- North American box art
- Developer(s): Atelier Double
- Publisher(s): NA: Sunsoft; JP: Imagineer;
- Platform(s): Game Boy Color
- Release: JP: January 15, 2000; NA: January 23, 2000;
- Genre(s): Role-playing game
- Mode(s): Single-player

= Quest: Brian's Journey =

2000 GBC role-playing video game

Quest: Brian's Journey is a 2000 role-playing video game published in North America by Sunsoft for the Game Boy Color. The game's title screen instead displays the title as Quest RPG: Brian's Journey.

The original Japanese version was published by Imagineer under the title Elemental Tale - Jack's Great Adventure: Satan's Counterattack (Elemental Tale: ジャックの大冒険　大魔王の逆襲, Elemental Tale - Jack no Daibouken: Daimaou no Gyakushuu). This game is a demake of another Imagineer product, the Nintendo 64 game Quest 64.

→ **GOALS**:
• a. Based on the Quest: Brian's Journey article, is each statement true? Give yes or no for each and quote the words from the article that settle it.
(i) Imagineer published the game in North America.
(ii) The title screen shows the name Quest RPG: Brian's Journey.
(iii) The game is a demake of a Nintendo 64 game.
• b. Reproduce the stretch of the Quest: Brian's Journey article from "Quest: Brian's Journey is" through "RPG: Brian's Journey.".

[Item coordinate data]

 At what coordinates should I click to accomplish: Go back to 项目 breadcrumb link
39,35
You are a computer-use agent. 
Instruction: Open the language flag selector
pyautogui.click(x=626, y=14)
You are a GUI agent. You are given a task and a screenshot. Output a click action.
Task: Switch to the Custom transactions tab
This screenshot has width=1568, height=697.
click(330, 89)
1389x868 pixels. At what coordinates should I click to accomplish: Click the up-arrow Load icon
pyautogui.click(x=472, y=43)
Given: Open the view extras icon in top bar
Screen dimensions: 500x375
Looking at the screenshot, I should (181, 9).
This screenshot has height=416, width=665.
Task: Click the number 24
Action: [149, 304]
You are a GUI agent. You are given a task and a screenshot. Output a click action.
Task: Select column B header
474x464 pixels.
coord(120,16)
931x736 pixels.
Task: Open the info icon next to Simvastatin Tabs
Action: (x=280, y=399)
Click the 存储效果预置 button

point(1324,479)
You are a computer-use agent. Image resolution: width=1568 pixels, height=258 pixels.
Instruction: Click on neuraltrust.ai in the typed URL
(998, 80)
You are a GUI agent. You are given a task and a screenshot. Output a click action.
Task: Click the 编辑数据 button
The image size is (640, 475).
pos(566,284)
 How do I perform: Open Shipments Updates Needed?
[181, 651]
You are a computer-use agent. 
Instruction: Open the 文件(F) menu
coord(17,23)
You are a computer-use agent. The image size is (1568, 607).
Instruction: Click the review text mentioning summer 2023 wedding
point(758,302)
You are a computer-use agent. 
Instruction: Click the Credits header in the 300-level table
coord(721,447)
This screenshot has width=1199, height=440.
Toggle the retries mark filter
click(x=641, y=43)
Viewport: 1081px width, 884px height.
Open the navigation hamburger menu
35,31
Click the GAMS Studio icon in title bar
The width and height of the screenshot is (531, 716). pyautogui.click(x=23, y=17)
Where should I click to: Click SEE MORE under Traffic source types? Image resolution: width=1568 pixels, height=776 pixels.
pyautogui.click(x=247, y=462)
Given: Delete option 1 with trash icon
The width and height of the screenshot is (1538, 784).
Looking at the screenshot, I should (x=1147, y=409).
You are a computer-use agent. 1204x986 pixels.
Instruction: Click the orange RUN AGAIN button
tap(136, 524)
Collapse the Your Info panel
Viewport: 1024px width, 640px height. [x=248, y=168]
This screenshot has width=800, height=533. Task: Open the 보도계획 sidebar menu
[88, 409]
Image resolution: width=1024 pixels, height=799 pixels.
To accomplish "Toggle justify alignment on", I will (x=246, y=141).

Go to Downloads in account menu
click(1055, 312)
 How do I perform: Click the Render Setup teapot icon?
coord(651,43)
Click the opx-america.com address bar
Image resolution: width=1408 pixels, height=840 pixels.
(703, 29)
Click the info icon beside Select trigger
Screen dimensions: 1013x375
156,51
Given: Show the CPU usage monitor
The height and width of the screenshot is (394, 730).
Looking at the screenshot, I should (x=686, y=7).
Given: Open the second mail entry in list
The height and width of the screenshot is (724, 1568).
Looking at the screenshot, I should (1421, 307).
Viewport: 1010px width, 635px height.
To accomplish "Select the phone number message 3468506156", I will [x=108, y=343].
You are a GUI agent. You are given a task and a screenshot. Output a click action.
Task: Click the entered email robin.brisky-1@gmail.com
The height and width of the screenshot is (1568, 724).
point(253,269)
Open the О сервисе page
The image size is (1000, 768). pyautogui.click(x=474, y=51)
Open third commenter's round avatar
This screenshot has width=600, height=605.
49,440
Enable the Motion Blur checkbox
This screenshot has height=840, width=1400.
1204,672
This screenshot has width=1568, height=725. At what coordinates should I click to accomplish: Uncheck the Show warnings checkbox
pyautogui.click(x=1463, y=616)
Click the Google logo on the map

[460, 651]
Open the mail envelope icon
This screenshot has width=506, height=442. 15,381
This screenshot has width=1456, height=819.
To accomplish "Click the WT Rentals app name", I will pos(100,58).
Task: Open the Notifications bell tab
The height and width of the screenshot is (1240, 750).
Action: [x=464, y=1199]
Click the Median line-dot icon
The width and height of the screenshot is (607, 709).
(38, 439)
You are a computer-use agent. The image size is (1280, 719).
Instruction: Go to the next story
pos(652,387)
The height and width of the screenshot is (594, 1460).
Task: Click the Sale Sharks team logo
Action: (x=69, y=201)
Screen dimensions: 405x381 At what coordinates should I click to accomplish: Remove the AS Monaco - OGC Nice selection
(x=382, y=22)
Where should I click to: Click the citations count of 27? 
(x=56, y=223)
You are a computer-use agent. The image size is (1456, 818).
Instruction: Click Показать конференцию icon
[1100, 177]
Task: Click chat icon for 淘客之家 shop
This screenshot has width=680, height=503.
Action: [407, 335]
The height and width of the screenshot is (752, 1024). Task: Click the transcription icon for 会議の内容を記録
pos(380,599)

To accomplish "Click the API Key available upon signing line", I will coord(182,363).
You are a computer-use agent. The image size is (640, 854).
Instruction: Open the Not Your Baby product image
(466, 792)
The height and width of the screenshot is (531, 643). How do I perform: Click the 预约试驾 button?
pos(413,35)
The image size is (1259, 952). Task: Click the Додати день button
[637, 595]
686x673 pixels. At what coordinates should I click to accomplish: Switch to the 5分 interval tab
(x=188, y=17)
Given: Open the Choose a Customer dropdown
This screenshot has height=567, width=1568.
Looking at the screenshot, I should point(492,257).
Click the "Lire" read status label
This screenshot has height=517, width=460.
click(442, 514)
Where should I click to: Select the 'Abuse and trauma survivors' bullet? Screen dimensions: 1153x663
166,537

→ **RESULTS FOR EACH TASK**:
• a.
(i) No: "published in North America by Sunsoft for the Game Boy Color"
(ii) Yes: "The game's title screen instead displays the title as Quest RPG: Brian's Journey."
(iii) Yes: "This game is a demake of another Imagineer product, the Nintendo 64 game Quest 64."

• b.
Quest: Brian's Journey is a 2000 role-playing video game published in North America by Sunsoft for the Game Boy Color. The game's title screen instead displays the title as Quest RPG: Brian's Journey.